La Dormition des amants
- Author: Jacqueline Harpman
- Language: French
- Published: 2002 (Éditions Grasset)
- Publication place: Belgium
- Awards: 2003 : Prix triennal du roman de la Communauté française de Belgique
- ISBN: 9782246631514
- OCLC: 49529621

= La Dormition des amants =

2002 novel by Jacqueline Harpman

La Dormition des amants is a Belgian novel written by Jacqueline Harpman. It was first published through Éditions Grasset in 2002. It won the Prix triennal du roman of the French Community of Belgium in 2003.

==Plot==
This is a historical novel set in the seventeenth-century. Maria Concepcion (queen presumptive) is the daughter of King Carlos of Spain. While she is trained for ascendency, Maria treats her enslaved eunuch, Girolamo, with great compassion and he gradually becomes her playmate and confidant. Together, they learn reading, writing, and science.
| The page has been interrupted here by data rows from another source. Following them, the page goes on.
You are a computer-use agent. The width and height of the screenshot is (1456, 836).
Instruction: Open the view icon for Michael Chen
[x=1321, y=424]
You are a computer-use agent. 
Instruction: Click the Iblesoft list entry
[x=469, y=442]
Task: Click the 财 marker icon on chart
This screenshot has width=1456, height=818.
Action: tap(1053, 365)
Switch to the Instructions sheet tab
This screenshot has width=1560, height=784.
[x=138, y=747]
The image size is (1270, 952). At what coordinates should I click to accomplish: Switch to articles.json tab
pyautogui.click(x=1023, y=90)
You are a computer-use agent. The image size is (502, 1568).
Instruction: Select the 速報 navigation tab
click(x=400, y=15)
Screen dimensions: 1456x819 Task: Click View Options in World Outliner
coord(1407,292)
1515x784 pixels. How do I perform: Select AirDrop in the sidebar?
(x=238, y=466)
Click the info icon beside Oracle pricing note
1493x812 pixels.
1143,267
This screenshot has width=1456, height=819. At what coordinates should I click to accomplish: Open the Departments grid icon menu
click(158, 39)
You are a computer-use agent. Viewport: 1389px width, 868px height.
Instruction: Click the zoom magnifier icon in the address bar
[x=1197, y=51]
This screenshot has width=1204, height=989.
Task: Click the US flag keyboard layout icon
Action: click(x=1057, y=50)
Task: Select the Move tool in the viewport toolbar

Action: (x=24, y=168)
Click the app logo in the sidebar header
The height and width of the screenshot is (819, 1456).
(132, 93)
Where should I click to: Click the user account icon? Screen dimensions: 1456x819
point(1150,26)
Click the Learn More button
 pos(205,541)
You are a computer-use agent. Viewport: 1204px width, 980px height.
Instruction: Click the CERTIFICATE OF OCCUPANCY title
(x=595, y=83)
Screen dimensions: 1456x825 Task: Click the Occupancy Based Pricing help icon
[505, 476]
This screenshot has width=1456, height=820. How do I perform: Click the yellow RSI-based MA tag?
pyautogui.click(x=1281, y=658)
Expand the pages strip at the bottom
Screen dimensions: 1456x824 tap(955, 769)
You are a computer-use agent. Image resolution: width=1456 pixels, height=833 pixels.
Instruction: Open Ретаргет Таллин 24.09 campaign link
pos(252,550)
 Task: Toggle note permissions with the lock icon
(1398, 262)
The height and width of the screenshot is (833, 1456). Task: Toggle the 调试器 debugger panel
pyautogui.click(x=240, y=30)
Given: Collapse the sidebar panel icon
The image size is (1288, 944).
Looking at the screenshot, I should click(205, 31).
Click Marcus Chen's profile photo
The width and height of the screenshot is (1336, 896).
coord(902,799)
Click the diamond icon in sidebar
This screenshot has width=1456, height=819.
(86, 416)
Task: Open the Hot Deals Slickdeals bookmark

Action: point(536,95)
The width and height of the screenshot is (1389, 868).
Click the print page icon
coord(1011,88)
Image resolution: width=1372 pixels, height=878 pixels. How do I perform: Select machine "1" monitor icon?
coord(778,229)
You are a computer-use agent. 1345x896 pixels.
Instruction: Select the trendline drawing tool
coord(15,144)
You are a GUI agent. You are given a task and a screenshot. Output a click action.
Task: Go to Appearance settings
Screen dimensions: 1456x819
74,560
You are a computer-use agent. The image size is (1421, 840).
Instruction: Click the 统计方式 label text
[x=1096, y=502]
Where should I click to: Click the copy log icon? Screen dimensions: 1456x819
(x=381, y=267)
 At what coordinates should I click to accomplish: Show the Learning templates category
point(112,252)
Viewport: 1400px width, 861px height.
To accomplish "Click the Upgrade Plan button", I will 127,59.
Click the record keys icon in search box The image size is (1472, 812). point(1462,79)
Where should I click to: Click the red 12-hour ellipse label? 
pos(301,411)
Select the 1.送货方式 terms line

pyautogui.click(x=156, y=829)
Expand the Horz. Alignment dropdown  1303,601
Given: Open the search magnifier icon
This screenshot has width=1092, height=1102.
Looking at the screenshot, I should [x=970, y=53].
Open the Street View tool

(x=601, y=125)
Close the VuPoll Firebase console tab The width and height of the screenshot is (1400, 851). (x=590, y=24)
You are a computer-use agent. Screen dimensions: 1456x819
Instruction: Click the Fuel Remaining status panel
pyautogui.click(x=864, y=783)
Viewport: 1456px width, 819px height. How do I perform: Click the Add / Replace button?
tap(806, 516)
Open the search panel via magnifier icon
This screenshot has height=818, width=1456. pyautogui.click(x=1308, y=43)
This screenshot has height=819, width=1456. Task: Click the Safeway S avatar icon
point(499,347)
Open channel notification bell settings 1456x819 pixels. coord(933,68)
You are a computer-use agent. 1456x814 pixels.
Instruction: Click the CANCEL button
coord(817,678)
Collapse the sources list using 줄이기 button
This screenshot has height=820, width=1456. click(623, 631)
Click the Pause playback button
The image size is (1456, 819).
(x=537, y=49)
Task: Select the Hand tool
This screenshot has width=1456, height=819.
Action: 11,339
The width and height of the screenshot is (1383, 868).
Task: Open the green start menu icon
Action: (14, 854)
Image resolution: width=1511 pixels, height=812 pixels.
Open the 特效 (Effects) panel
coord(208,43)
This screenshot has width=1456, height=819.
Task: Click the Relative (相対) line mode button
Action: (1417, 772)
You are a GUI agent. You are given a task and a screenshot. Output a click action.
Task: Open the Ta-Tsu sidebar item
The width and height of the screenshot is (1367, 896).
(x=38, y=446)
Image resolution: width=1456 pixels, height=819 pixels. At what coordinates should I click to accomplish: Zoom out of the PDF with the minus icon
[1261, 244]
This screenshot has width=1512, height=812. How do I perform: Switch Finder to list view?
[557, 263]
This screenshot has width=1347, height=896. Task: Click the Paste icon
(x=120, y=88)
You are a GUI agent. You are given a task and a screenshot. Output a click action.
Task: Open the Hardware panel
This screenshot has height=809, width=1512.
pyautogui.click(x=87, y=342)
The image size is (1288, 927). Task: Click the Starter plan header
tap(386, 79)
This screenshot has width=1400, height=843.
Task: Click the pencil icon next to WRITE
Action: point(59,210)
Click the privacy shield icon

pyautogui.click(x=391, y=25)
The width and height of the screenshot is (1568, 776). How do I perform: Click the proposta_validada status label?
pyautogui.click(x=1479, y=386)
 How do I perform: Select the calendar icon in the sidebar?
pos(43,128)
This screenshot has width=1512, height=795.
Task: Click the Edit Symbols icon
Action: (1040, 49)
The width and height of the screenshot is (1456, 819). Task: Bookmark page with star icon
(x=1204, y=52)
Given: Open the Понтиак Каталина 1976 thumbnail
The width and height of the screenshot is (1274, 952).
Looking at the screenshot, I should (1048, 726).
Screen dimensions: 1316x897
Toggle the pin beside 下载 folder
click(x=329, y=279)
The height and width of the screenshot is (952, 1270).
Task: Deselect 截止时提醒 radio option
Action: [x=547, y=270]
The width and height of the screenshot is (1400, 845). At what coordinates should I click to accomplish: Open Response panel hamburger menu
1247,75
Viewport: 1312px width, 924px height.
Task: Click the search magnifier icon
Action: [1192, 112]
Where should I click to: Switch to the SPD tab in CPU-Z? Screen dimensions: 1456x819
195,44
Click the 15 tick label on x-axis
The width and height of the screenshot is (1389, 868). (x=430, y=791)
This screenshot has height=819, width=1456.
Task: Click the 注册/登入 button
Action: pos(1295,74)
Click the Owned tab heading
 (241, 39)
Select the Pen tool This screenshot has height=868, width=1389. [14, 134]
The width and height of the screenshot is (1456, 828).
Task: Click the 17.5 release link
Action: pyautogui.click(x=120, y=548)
In 1610, Henri IV was assassinated by Ravaillac. Édouard (a fictional king invented by the author) ascends the throne. Maria is to marry Édouard and become the queen of France. Girolamo comes with Maria to France and are inseparable; he even sleeps in a room next to that of the Queen. But their love can only ever be platonic.

Here we find a little myth of Tristan and Isolde.